Statistics for data science and measurement¶

Babak Moghadas 1 and Brian Caffo 1, 2¶

1 Department of Biostatistics¶

2 Department of Biomedical Engineering¶

Bloomberg School of Public Health¶

Johns Hopkins University¶

About these slides¶

  • Goal is the least that you need to know
  • All slides are created in Jupyter notebooks - free to use and open source
  • Github repo
  • pyglide provides the interactivity

Part 3 validation of ML algorithms¶

  • In this component, we'll discuss validating the output of ML algorithms.
  • Typically, we split the data into:
    • Training data: data used to train the model.
    • validation data: data used to choose hyperparameters, such as layers in a neural network.
    • testing data: data used only for final evaluation of the model.

Binary outcomes (two-class classification)¶

Consider the following definitions for the results of a diagnostic test $\hat Y\in \{0,1\}$, where the actual disease state is $Y\in \{0,1\}$. Assume 1 represents having/testing for the disease.

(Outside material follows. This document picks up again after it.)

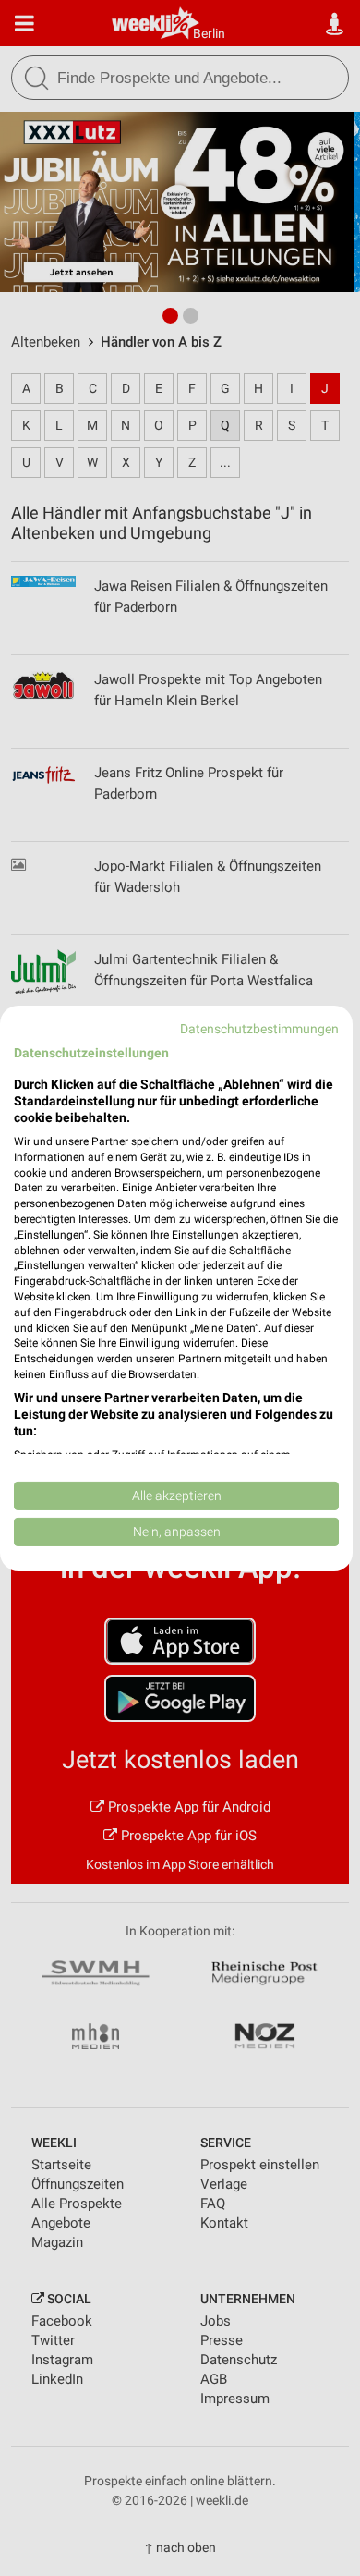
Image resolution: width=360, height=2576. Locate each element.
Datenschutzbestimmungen (259, 1027)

Measures conditional on disease status:¶

  1. Sensitivity $P(\hat Y =1 ~|~ Y=1)$, probability that the prediction is positive given the disease is present.
    • Also called the true positive rate.
    • $P(\hat Y =0 ~|~ Y=1)$, one minus the sensitivity, is the false positive or miss rate.
    • Also called recall and hit rate
  2. Specificity $P(\hat Y=0 ~|~ Y=0)$, probability that the prediction is negative given the disease is absent.
    • Also called the true negative rate.
    • $P(\hat Y=1~|~ Y=0)$, one minus the specificity is the false negative rate or fall out.
    • Also called selectivity.

Measures conditional on the data¶

  1. PPV, positive predictive value $P(Y=1 ~|~ \hat Y=1)$.
    • Also called the precision
  2. NPV, negative predictive value $P(Y=0 ~|~ \hat Y =0)$.

Other measures¶

  1. DLR+, diagnostic likelihood ratio of a positive prediction $P(\hat Y=1 ~|~ Y=1) / P(\hat Y=1 ~|~ Y= 0)$ is also the sensitivity over one minus the specificity, i.e. the true positive rate divided by the false positive rate.
  2. DLR-, diagnostic likelihood ratio of a negative prediction $P(\hat Y=0 ~|~ Y=1) / P(\hat Y=0 ~|~ Y=0)$ is one minus the sensitivity divided by the specificity or the false negative rate divided by the true negative rate.
  3. The disease prevalence is $P(Y=1)$ (and, generally less discussed, the prediction disease prevalance $P(\hat Y =1)$.)
  4. The accuracy is $P(\hat Y = y) = P(\hat Y = 1 ~|~ Y = 1) P(Y = 1) + P(\hat Y = 0 ~|~ Y = 0) P(Y = 0)$, which is the sensitivity times the prevalence plus the specificity times one minus the prevalance.
Role of sampling in estimation¶
  • If you have a cross-sectional sample, then all of these quatities are directly estimable.
  • If the data were sampled by disease status, or data was augmented to force outcome balance, then $Y$ should be conditioned and the sensitivity, specificity and DLR+/- are directly estimable.
    • You can obtain the PPV and NPV using Bayes' rule given a disease prevalance.
  • In a rare setting where the design fixes the prediction result, the NPV and PPV would be directly estimable and one would have to use the prevalance of a positive prediction and Bayes' rule to obtain the sensitivity and specificity.
  • Accuracy depends on the prevalence, so imbalance in the outcome categories bounds a reasonable accuracy.

Basic example¶

A study comparing the efficacy of HIV tests, reports on an experiment which concluded that HIV antibody tests have a sensitivity of 99.7% and a specificity of 98.5%.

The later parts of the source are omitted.